(課題の目的) 下に掲げたアニメ『フリップフラッパーズ』第3話の感想文を、最後の文に続けて書き進めてください。

イマワノキワ

TRPGやアニメのことをガンガン書き連ねていくコバヤシのブログ

フリップフラッパーズ:第3話『ピュアXLR』感想

極彩色の悪夢をあなたに!
見る幻覚剤、聞くアムリタ、今週は東映オマージュてんこ盛りでお送りします!!
『世界』そのものと戦っていた第1話・第2話に比べて、顔が見えて話が聞こえる相手と殴り合うお話でした。
オマージュ元が判りやすいのでパロディ色が濃いですが、思春期少女が手に手を取った、爆発力に満ちた深層心理の不安定さと殴り合う方向性自体は変化なし。
額に『負け犬』と烙印された"YAYAの系譜"ヤヤカちゃんも双子を引き連れて、魔法少女イリュージョン闘争に参戦し、酩酊はまだまだこれから盛り上がるという塩梅でした。

"北斗の拳""セーラームーン""ドラゴンボールZ""ふたりはプリキュア"……東映諸作品へのオマージュが山盛りだった今回ですが、万華鏡のように複雑な顔を持つ思春期の心理に、アプローチを変えながら潜っていくという方向性は、これまでのお話と変わりがありません。
むしろウィルウィッチアという、言葉が通じて触れることが出来る障害が出てきて、色々煽ってくれる分、ココナが何と向かい合っているかは見えやすかったかもしれません。
セックスとヴァイオレンスを支配する幼い女王・ウィルウィッチアは非常に判りやすい『心の闇』であり、彼女に煽られる形でココナはパピカへの暴力性を発露させ、それを経験することで更にお互いを愛するようになる。
このアニメで繰り広げられる極彩色の冒険がどのような性質を持ち、その核に何が配置されているかを確認する上で、『現実』を舞台にしたシーンがほぼ無い今回のお話は、より物理的で判りやすい話だった気もします。

(元データ)

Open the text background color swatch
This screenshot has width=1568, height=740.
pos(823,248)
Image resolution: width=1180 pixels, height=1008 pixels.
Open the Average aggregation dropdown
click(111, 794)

(解答)
やりたい放題画面上に立方体を飛ばし、いい感じの組手作画を暴れさせているだけのように見えて、細くて強い象徴のラインがエピソードを貫いてもいるのが、非常にこの作品らしい。
今回あらゆる場所で顔を出してくるのは『水』と『仮面』でして、これを強調するための砂漠の物語なのかなぁ、と疑うくらいです。
冒頭パピカが口にする『水』は優しさや潤いが凝縮したものであり、これを与えられることでパピカは力を取り戻すし、仮面ココナは井戸を蔑ろにし、ウィルウィッチアはカクテルグラスを投げ捨てます。
『水』はあの世界ではあるべき場所にはないので、本来海を泳ぐはずのガレー船も空を飛ぶ。
本来の姿(元ネタである奇想天外と、怪物化したウィルウィッチアはよく似てますね)を露わにした『敵』を倒すのも、『水』を弾丸に込めた合体バズーカなわけで、乾きから命を守ってくれる『水』を己のモノにする運動は、今回何度も繰り返されます。

もう一つは『仮面』でして、パピカを助けてくれたサンドピープルも、案外人間味があったモヒカン軍団・アイアンボーイズも、ウィルウィッチアが支配するエロティックな少女たちも、皆『仮面』の奥に表情を隠し、匿名の奥に隠れています。
メインキャラクターに姓がなく、役名も"先輩""おばあちゃん"だったりするこのアニメの匿名性はそもそも高いのですが、ピュアイリュージョンを舞台に初めて交流可能な人々が出てきた今回、個人を判別不能な『仮面』にエキストラ達が顔を隠しているのは、なかなか面白いところです。
ココナが暴力性に支配されるのも、『仮面』(ジャギなのか二代目麻宮サキなのか)を付けられるからだしね。
そういう意味では、ウィルウィッチアが『水』と『仮面』を付けた少女、両方を弄んで軽んじていたのは、『悪役という立ち位置』で何をするべきかよく把握した、的確な振る舞いでもあるのでしょう。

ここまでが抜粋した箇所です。